2019 Fiscal Year Annual Research Report
療養病床病院におけるスキンケアの質保証:近未来型皮膚障害予防・管理支援の整備
Project/Area Number |
17H04462
|
Research Institution | Ishikawa Prefectural Nursing University |
Principal Investigator |
紺家 千津子 石川県立看護大学, 看護学部, 教授 (20303282)
|
Co-Investigator(Kenkyū-buntansha) |
真田 弘美 東京大学, 大学院医学系研究科(医学部), 教授 (50143920)
須釜 淳子 金沢大学, 新学術創成研究機構, 教授 (00203307)
松井 優子 公立小松大学, 保健医療学部, 教授 (00613712)
木下 幸子 金沢医科大学, 看護学部, 准教授 (50709368)
浅野 きみ 金沢医科大学, 看護学部, 講師 (10735351)
|
Project Period (FY) |
2017-04-01 – 2021-03-31
|
Keywords | 褥瘡 / スキン-テア / 失禁関連皮膚炎 / 療養病床病院 / 遠隔看護支援 |
Outline of Annual Research Achievements |
高齢者の皮膚には、褥瘡、スキン-テア、失禁関連皮膚炎という3大皮膚障害が起こりやすい。3大皮膚障害は、痛みだけでなく、感染すると死を招く可能性がある。したがって、主に高齢者が療養の場とする療養病棟ではより高度な看護が求められるが、スキンケアを専門とする皮膚・排泄ケア認定看護師(WOCN)が在職していないことが多いため、皮膚障害のケア支援が望まれる。前年度は、療養病棟の看護師に対する知識と教育支援に向けて観察支援機器の教育方法を検討した。 今年度は、患者個々の皮膚障害に適したケアを実践するために、場所を問わず遠隔にてWOCNに相談できるシステムについて検討した。これまでの教育支援によりアセスメント力は養われるため、その結果はケアには生かされる。しかし、高齢者の皮膚は脆弱で、病態や病状がさまざまであるために、患者個々に適したケア計画の立案には達しがたい。そのため、相談ができる体制が必要であるが、将来どの施設でも実装できることを考慮するとICTを活用したシステムが必要である。なお、皮膚障害の相談には、皮膚の状態を的確に把握するためには皮膚所見の画像情報を病院の看護師と相談を受けるWOCNが共有する必要がある。
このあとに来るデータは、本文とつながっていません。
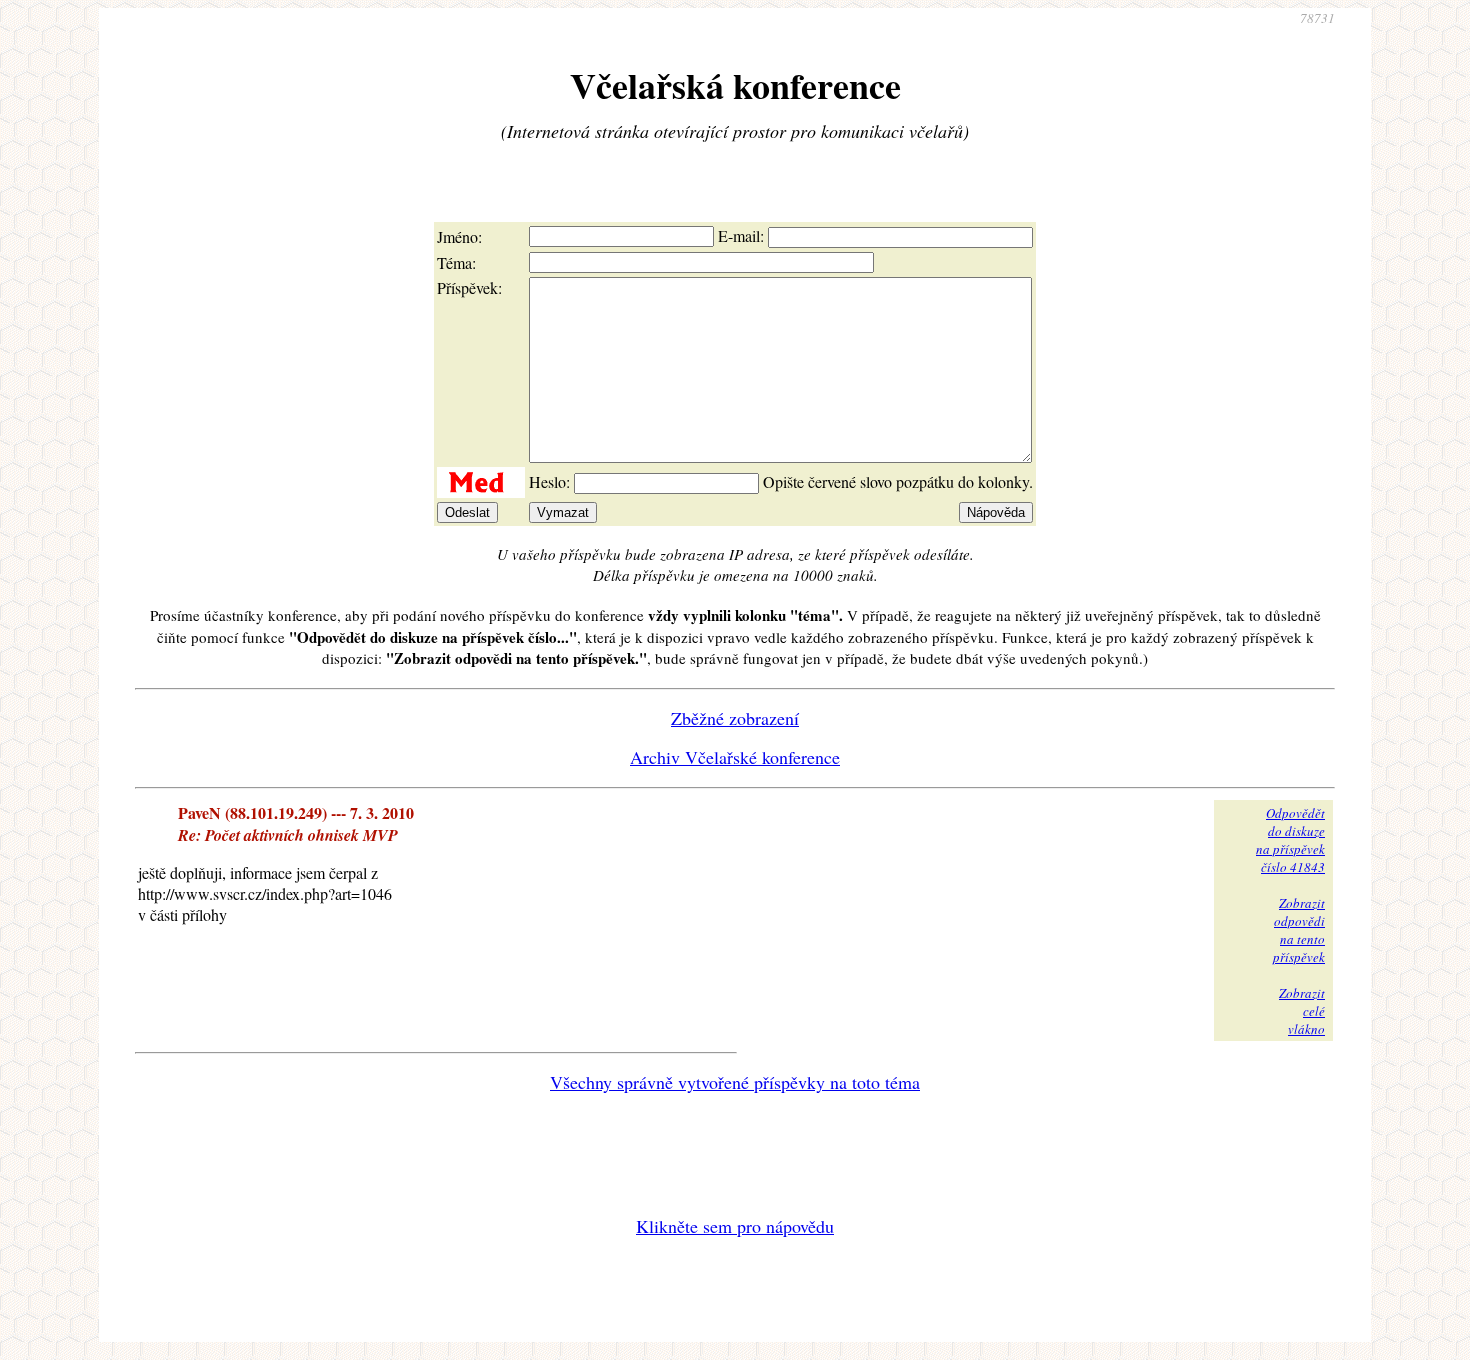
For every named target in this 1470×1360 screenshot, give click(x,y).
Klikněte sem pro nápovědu (735, 1226)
そこで、両者の通信端末には情報が残らないが、画像だけでなく、通話や動画も相談に活用でき、ID、パスワードを用いサーバーにて情報を管理するシステムを構築した。 なお、このシステムを試用した結果、操作性に支障はないという意見を得た。なお、WOCNがこれまで訪問にて相談対応していた施設では、遠隔の相談であっても指導の時と同等という結果を得ている。また、褥瘡回診時に多職種との調整についてもタイムリーに相談できると良いという要望があり、その対応方法も検討した。
|
Current Status of Research Progress |
Current Status of Research Progress
3: Progress in research has been slightly delayed.
Reason
相談システムの作成に当たり、開発にも関与したストーマ周囲皮膚障害の相談システムや国外の褥瘡管理システムなどの既存のシステムに準じたものが利用しやすいと考えていた。しかし、通常の業務のほかに相談に要する時間がかかることは負担であること、操作が簡便ではないと病棟看護師の活用が停滞するというニーズを収集した。そのため、最低限の情報入力にとどめ、不足分は通話で補う方法を組み込むこととした。さらに、試作したシステムを利用してもらい、様々なニーズに合うよう検討したために計画より遅延した。
|
Strategy for Future Research Activity |
早急に、システムが搭載された端末を協力施設に送付し、このシステムの利用方法についての説明を行う。なお、説明は施設の感染対策状況を鑑み、本システムの動画の送付を利用することで、運用可能である。この方法であれば、送付した端末はデータ通信可能な状態であるため、調査協力施設の通信環境が整っていなくとも実施可能であり、計画通り進める予定である。